A lo largo de varias entradas anteriores, he mencionado varias veces el enorme reto al que nos enfrentamos los profesores de Literatura cuando intentamos transmitir la pasión y el gusto por esta arte a jóvenes estudiantes. Si bien esta columna no es una contradicción, pues la docencia en general representa muchísimos retos, quiero aprovechar la ocasión especial para, ajeno a mi tradición pesimista, hacer una breve reflexión positiva de lo maravillosa que puede resultar esta carrera (¿ya vieron cómo la terapia sí sirve? Hasta optimista estoy).
El domingo pasado, 15 de mayo, en México celebramos a las personas que deciden compartir lo que conocen con los demás; festejamos el día del maestro. Como miembro de este gremio, a pesar de tener muy poco tiempo en este negocio, quiero tomarme un día, una columna, para regodearme en los placeres de esta hermosa profesión, en especial al tener la hermosa oportunidad de enseñar Artes.

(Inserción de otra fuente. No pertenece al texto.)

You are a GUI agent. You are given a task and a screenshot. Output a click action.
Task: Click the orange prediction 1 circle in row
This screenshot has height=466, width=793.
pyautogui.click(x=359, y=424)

A mis diecisiete años, en medio de una edad espantosa, llena de dudas, miedos y problemas “insuperables”, leí Frankenstein y Drácula. Estoy bastante convencido de que esas lecturas representaron un parteaguas para mí. Por un lado, porque confirmaron mi enorme gusto por la lectura. Pero, sobre todo, y por otro lado, porque plantaron en mi mente y corazón cuál sería mi meta de vida: a partir de ese punto, prometí devolverle a la Literatura un poquito de lo mucho que ella me había dado. Si ella era dueña de mi vida, por así decirlo, lo menos que podía hacer para corresponderle era ponerla a su servicio.
Antes, pensaba que ese camino de servicio comenzó cuando empecé la carrera. Pero estaba muy equivocado. Mi verdadera labor como “misionero” de la Literatura inició en mi primer día como docente. Jamás lo olvidaré: me metieron a un salón con alrededor de 15 o 20 alumnos y mi tarea para ese día era enseñarles “los géneros literarios”. Si hubiera sabido todo lo que pasaría después, los nervios que sentí habrían sido sustituidos por una inmensa alegría.
A partir de ese momento, si bien, como todo trabajo, mi labor como docente implica muchas dificultades y una carga tremenda, he de admitir que tengo un empleo “soñado”. Justo como les digo a mis alumnitos: “imagínense, muchachos, a mí me pagan por venirles a hablar del amor de mi vida. Es como si te dijeran: ‘lánzate a tal salón y habla una hora de tu crush’, ¿a poco no lo harías?”.
Por eso, siempre que entro a un salón de clases trato de “dejar todo de mí”. Por eso parece que, antes de ingresar al aula, consumo alguna droga que me acelera de forma descontrolada, como si hubiera tomado tres refrescos repletos de azúcar. Por eso, y en parte por mi manera de ser, trato de que mis clases sean lo más divertidas posibles, una mezcla extraña entre una cátedra y un show de stand-up.
¿Tienen una idea de lo hermoso que es recibir dinero a cambio de hablar de La Ilíada, La Odisea, Edipo rey, La Divina Comedia, Don Quijote, o cualquier cosa de Shakespeare, Borges o Cortázar? Por eso, en cierto sentido, mi trabajo es “bastante sencillo”. En pocas palabras, mi labor consiste en hacer todo lo que esté a mi alcance para meter la semillita del interés lector en los estudiantes. Y, ¿cómo no lo voy a hacer? Si el primero convencido de que la Literatura cambia vidas soy yo. Basta con abrirles mi corazón a los niños.
En resumen, estoy enamorado por completo de la docencia, y gran culpa de ello la tiene la Literatura pues, como me ha demostrado una y mil veces a lo largo de la vida, todo se vuelve más llevadero a su lado. La Literatura convierte un día nublado en el atardecer más hermoso de todos; vuelve un charco de agua en un océano prominente lleno de monstruos y promesas de aventuras; y convierte a un joven profesor de preparatoria en un apóstol que predica la palabra de los grandes autores del mundo a donde quiera que vaya.
¡Gracias a la Literatura y gracias a mis alumnos!